The Los Angeles fires are not the last to hit the West Coast this year.
In 2025 alone, there have been 5,362 reports of wildfires, totaling at least 354,878 acres burned and 16,344 structures destroyed.
And just last week on Aug 7, the Canyon fire, straddling the Los Angeles-Ventura county line near Val Verde west of Castaic, burned in a remote area east of Lake Piru. Initially estimated at about 30 acres, within two hours, the fire had burned through 1,051 acres of brush. It has currently scorched 5,370 acres.
Wildfires are increasing in frequency, severity and duration, with climate change creating extremely dry conditions, such as drought, heat waves and high winds, according to the World Health Organization.
Current approaches to managing wildfires involve detecting them afar and transferring rescue workers to use a combination of fire retardants and water to quell them. But Jha says the method needs updating.
Jha’s vision for Fire Drones: “solar-powered, autonomous drone systems running 24/7 over more remote areas where the wildfires usually start or spike and especially over dry regions.”
For an early model of the drone, Jha purchased a ready-made drone on Amazon to experiment with. She’s now working on coding and equipping the drone with sensor technology, infrared cameras and other components that would allow the drones to detect changes in the environment, as well as an AI algorithm that would feed them topography and weather information. And to directly combat fires, the drones will deploy bio-degradable, fire-extinguishing bombs to subdue the flames until personnel arrive.
For Fire Drones, Jha nabbed two first-place awards last year: NASA’s Dream With Us Design Challenge and the City of STEM Innovation Challenge in Los Angeles.
Officials at the California Department of Forestry and Fire Protection say they see a future where Jha’s drones are practically applied.
“It’s inspiring to see young innovators in our community developing tools to help protect lives and property,” officials said.
“This kind of creative thinking complements Cal Fire’s existing drone program, where we already use aerial platforms with heat-detection technology to locate hotspots and assess fire behavior. Advancements like this student’s prototype could enhance our efforts by improving early detection and wildfire reconnaissance as we continue to adapt to California’s changing fire environment.”
Jha is also behind apps focused on earthquake prediction and youth health, which she developed as part of the Technovation program. With users across more than 40 countries, the apps won Jha the Grand Prize and Technology Prize in the Technovation Girls competition and the Diana Award.
When she’s not coding, programming, inventing or simply in class, Jha enjoys exploring her creative side.

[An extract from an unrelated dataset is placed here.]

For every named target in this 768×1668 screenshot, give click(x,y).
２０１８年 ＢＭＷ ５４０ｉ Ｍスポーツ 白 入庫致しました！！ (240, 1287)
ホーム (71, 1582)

She’s the author of two children’s books and practices art, ice skating, badminton and writing poetry in her spare time.
But she doesn’t plan on slowing down with Fire Drones. She’s still programming the hardware and sensors and working on the AI components. Her next step for the technology, she says is to reach out to and partner with fire prevention initiatives in California.
“The technology could be applied in all sorts of disasters from tsunamis to earthquakes, to even just 911 emergencies,” Jha said. “I wonder how many lives could be saved if we had aerial technology getting to places faster.”